In the speech he advocated an amendment precluding the
Oregon territory legislating on slavery while it was a
territory, concluding with the statement, “If this amendment
be rejected, I shall view it as ominous of the future,
and stand prepared for whatever consequences may follow.”
[31] This was obviously a threat of possible secession.

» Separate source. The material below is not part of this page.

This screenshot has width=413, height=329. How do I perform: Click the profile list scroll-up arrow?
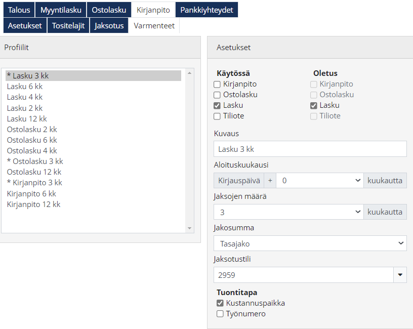[x=190, y=73]
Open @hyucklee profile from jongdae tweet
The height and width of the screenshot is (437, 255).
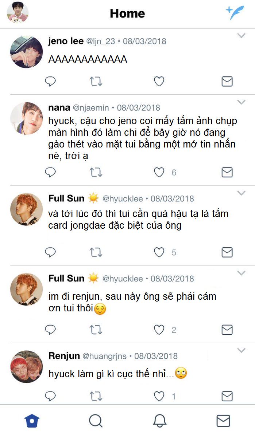(x=123, y=199)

Oregon would have been north of any pre-Civil War compromise
boundary line for slavery.
Cooper’s
exculpatory language, “but all he wanted” and “was willing
to accept,” seeks to minimize what Davis demanded, namely
to expand the slavery, both over vast territories within
the continental United States and also to Cuba, which
Davis sought to annex.
Davis
had a consistent extreme pro-slavery career. When the
bill to fund the American ships in the African Squadron,
a multinational squadron of ships to suppress the Transatlantic
slave trade, came up for a vote, Davis spoke out against
it stating “I was always opposed to the African squadron,
and am now in favor of its withdrawal,” concluding “With
great deference, I think the whole movement wrong. Our
laws should be confined to our own country, for which
alone we may decided either in morals or policy. As an
indication of my opinion, I will vote against reference
of this resolution.” The resolution passed 45-9 showing
that Davis was distinctly in the minority as a member
of the Senate’s strongest pro-slavery faction. [32]
Davis
again demonstrated his extreme pro-slavery credentials
in 1860. Three slave ships had been captured and 1,432
slaves were held in Key West. The problem arose that the
marshal for Southern Florida had to take care of them.

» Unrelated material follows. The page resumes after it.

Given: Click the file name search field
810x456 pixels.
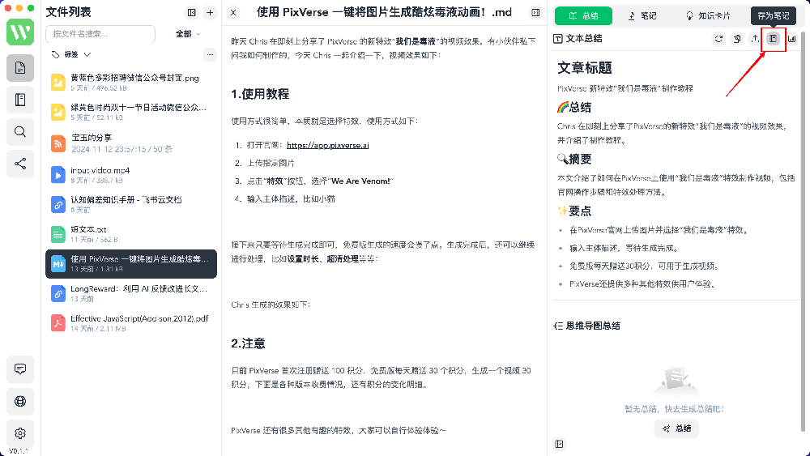Looking at the screenshot, I should 100,34.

Congress was in session and U.S. Senator Judah P. Benjamin
of Louisiana, a slave state, introduced a bill to appropriate
$250,000 to repatriate them to Africa and provide some
limited support when they were landed in Liberia. It passed
easily in the House. In the Senate it passed 41 to 14:
Davis voted against the measure. If the United States
government didn’t have a means to handle freed slaves
captured from slave ships other than selling them into
slavery, it is unclear how the U.S. government would be
able to continue to capture slave ships. Of those suffering
on this slave ship, 294 died at Key West and 245 failed
to survive the return to Liberia. [33]
These
two legislative matters reveal Davis for who he was, but
for the MOC it wouldn’t do to dwell on these matters or
even bring them up; it might spoil the fun of tea parties,
discussions of Davis’s Christmas and the antics of his
children!
Cooper,
after his explanation of Davis’s politics of slavery,
then attempts to position him as a reluctant secessionist,
explaining:
Davis was always trying to find some
way around what would be a cataclysm. And after Lincoln’s
election, he urged the South Carolina Fire-Eaters to hold
off, not to secede right away, even telling them he didn’t
understand what the pulse of Mississippi was, despite
the fact that he’d just been campaigning in Mississippi.
When the governor of Mississippi had a meeting of the
Mississippi congressional delegation in Jackson following
Lincoln’s election to try to get the sense of his congressional
delegation and what he should propose in the legislature,
Davis was the only one who urged caution, didn’t want
anything done too quickly.
[34]
Yet,
quotes from a speech Jefferson Davis made to the Mississippi
legislature Nov. 16, 1858, a little more than two years
prior to the start of the Civil War, give a better understanding
of Davis and secession. In the speech, Davis explains
that in the next U.S. House the “Abolitionists and their
allies” will likely have control, but their legislation
against slavery can be vetoed by the president (James
Buchanan), but that in the following election in 1860,
the president elected “Whether by the House or by the
people,” might be an abolitionist. For this eventuality
Davis urges secession, as an abolitionist government is
“entitled to no respect,” demanding that:
In that event, in such manner as
should be most expedient, I should deem it your duty to
provide for your safety outside of a Union with those
who have already shown the will, and would have acquired
the power, to deprive you of your birthright and to reduce
you to worse than the colonial dependence of your fathers.
Towards
the end of the speech Davis further counsels the legislature
of Mississippi as follows:
As when I had the privilege of addressing
the Legislature a year ago, so now do I urge you to the
needful preparation to meet whatever contingency may befall
us. The maintenance of our rights against a hostile power
is a physical problem and cannot be solved by mere resolutions.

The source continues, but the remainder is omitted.